Motion for Appointment of Counsel
Plaintiff requests that the court appoint counsel. District courts lack authority to require counsel to represent indigent prisoners in section 1983 cases. Mallard v. United States Dist. Court , 490 U.S. 296, 298 (1989). In exceptional circumstances, the court may request an attorney to voluntarily to represent such a plaintiff. See 28 U.S.C. § 1915(e)(1). Terrell v. Brewer , 935 F.2d 1015, 1017 (9th Cir. 1991); Wood v. Housewright , 900 F.2d 1332, 1335-36 (9th Cir. 1990). When determining whether "exceptional circumstances" exist, the court must consider plaintiff's likelihood of success on the merits as well as the ability of the plaintiff to articulate his claims pro se in light of the complexity of the legal issues involved. Palmer v. Valdez , 560 F.3d 965, 970 (9th Cir. 2009) (district court did not abuse discretion in declining to appoint counsel). The burden of demonstrating exceptional circumstances is on the plaintiff. Id . Circumstances common to most prisoners, such as lack of legal education and limited law library access, do not establish exceptional circumstances that warrant a request for voluntary assistance of counsel.
Having considered the factors under Palmer, the court finds that plaintiff has failed to meet his burden of demonstrating exceptional circumstances warranting the appointment of counsel at this time.
In accordance with the above, IT IS HEREBY ORDERED that:
1. Plaintiff's request for leave to proceed in forma pauperis (ECF No. 3) is granted.
2. Plaintiff is obligated to pay the statutory filing fee of $350.00 for this action. Plaintiff is assessed an initial partial filing fee in accordance with the provisions of 28 U.S.C. § 1915(b)(1). All fees shall be collected and paid in accordance with this court's order to the Placer County Sheriff filed concurrently herewith.

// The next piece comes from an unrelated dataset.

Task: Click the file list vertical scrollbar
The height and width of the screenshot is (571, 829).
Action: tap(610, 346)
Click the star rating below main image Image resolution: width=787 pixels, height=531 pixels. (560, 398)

3. Plaintiff's motion to appoint counsel (ECF No. 5) is denied; and
4. The Clerk of the Court is directed to assign a district judge to this case; and
IT IS RECOMMENDED that:
1. The complaint be dismissed without leave to amend,
2. Plaintiff's motion for preliminary injunction be denied; and
3. The Clerk be directed to close this case.

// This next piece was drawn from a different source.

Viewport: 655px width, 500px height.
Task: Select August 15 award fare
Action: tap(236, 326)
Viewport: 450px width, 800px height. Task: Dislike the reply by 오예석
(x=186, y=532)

These findings and recommendations are submitted to the United States District Judge assigned to the case, pursuant to the provisions of 28 U.S.C. § 636(b)(1). Within fourteen days after being served with these findings and recommendations, plaintiff may file written objections with the court and serve a copy on all parties. Such a document should be captioned "Objections to Magistrate Judge's Findings and Recommendations." Plaintiff is advised that failure to file objections within the specified time may waive the right to appeal the District Court's order. Martinez v. Ylst , 951 F.2d 1153 (9th Cir. 1991).